(Extracted text):
[Start of Attachment]
There are parts of the judgment of HHJ Paul Matthews (sitting as a High Court Judge) in Devon Commercial Property Ltd v Barnett & Anor [2019] EWHC 700 (Ch) that merit close consideration by anyone involved in litigation that (they think) requires expert evidence.  The evidence of two of the experts called by the parties was held to be inadmissible. The evidence of one of the remaining experts was held to be inadmissible to a large degree.  In particular note the judge’s surprise that the court gave permission to call two of the experts at all. The need for expert evidence should be assessed against the issues in the pleadings.  The “expert” nature of the evidence given by another witness was severely called into doubt.

“In the light of these matters, I do not think that I can place any reliance on [the expert’s] opinion evidence of valuation at all. It is based on a false premise, partly inadmissible, partly unsupported by appropriate reasoning, and in its conclusions frankly incredible.”


The claimants brought an action alleging negligence by the defendant when they acted as agents in the selling of a property which had been used for the manufacturing of cider. Both sides adduced expert evidence.


The judge’s view was that the evidence of experts called on the nature of the duty owed was not needed and inadmissible.
    1. In addition to the factual evidence to which I have already briefly referred, two kinds of expert evidence were adduced. One was evidence of value of the Property at the relevant time, put forward by valuation experts. I will come back to that. The other was evidence relating to the duties of Law of Property Act receivers. This, if admissible, would or might be relevant to the issues arising in this claim. I must therefore deal specifically at this stage with the question of the admissibility of that evidence.
[End of Attachment]
(Work task A):
Please answer these questions from the commentary on expert evidence:
(i) Which judge gave the judgment under discussion?
(ii) What had the property in the claim been used for?
(iii) Besides evidence of the property's value, what other kind of expert evidence was adduced?
(Work task B):
Go on with the commentary on expert evidence from its last sentence.

Stored data
[Start of Attachment]
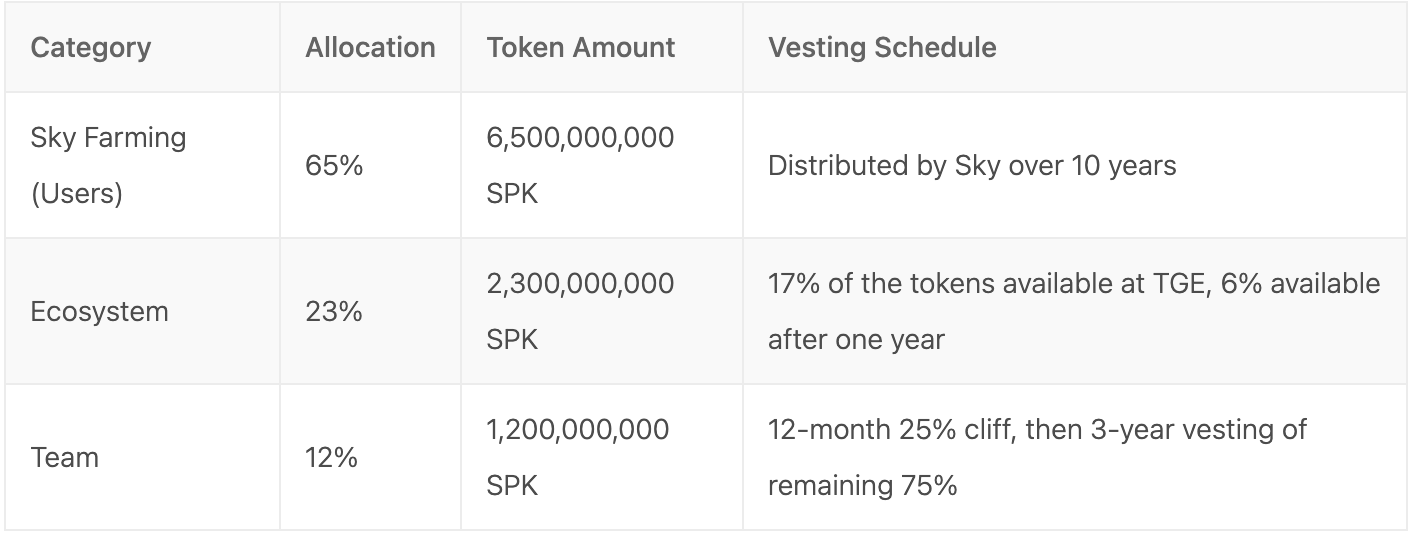Click the 'after one year' vesting text
This screenshot has width=1412, height=536.
tap(856, 340)
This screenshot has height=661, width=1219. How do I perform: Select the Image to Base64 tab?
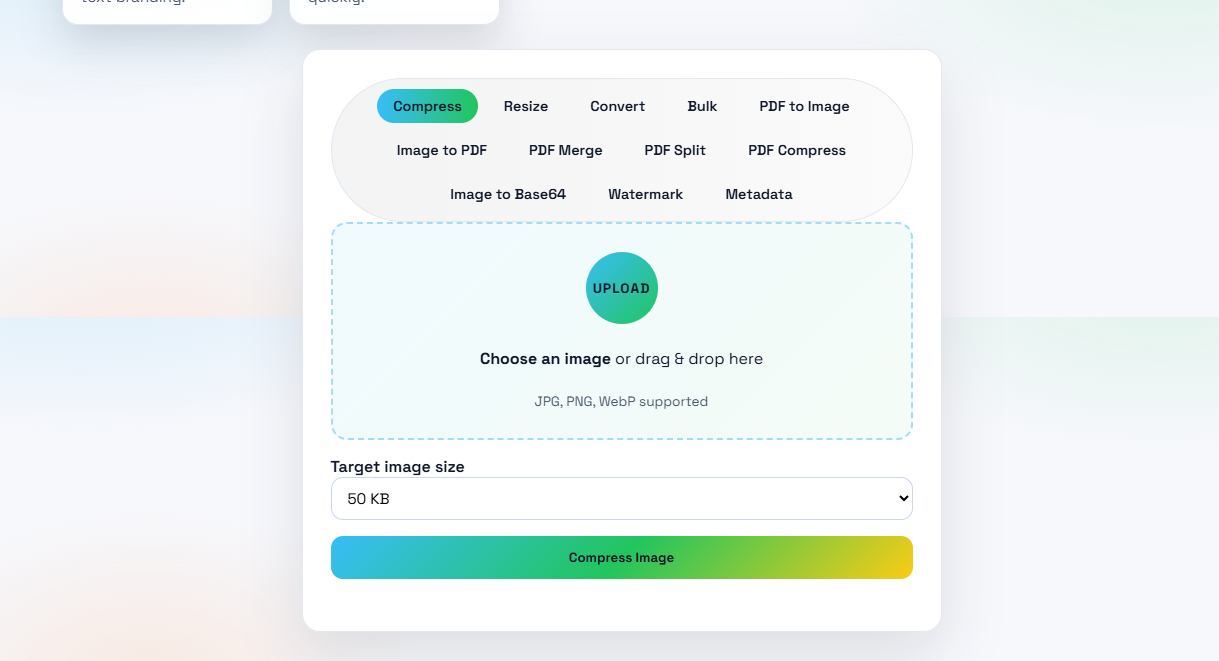(x=508, y=194)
[End of Attachment]
(Answer space A):
(i) HHJ Paul Matthews, sitting as a High Court Judge.
(ii) The manufacturing of cider.
(iii) Evidence relating to the duties of Law of Property Act receivers.

(Answer space B):
    1. By its order of 27 March 2017, the court gave permission to the parties to adduce expert evidence in the field of
“corporate rescue and recovery, in particular in relation to receivers, to address the issue relating to the alleged breaches of duty of the defendants”.
    1. Two points arise. One is that the defendants were not appointed to act as “corporate rescue and recovery” agents, and in my judgment should not be judged by the standards of such agents. That would imply functions in relation to the finances of the claimant, either attempting to turn it round or to wind it up efficiently, as a company doctor or a company undertaker respectively. But the defendants were appointed to act as Law of Property Act receivers of the Property, and had no functions in relation to the claimant, or, for that matter, DCC2.
    2. The second point is that, with the benefit of hindsight, this form of order was not altogether a good idea. Permission to adduce expert opinion evidence should always be tied to specific issues between the parties which arise on the basis of the statements of case. In addition, consideration should be given to how far the opinion evidence sought could qualify as expert opinion evidence, and, by identifying potential witnesses, the court can also consider whether such witnesses are likely to possess the necessary expertise.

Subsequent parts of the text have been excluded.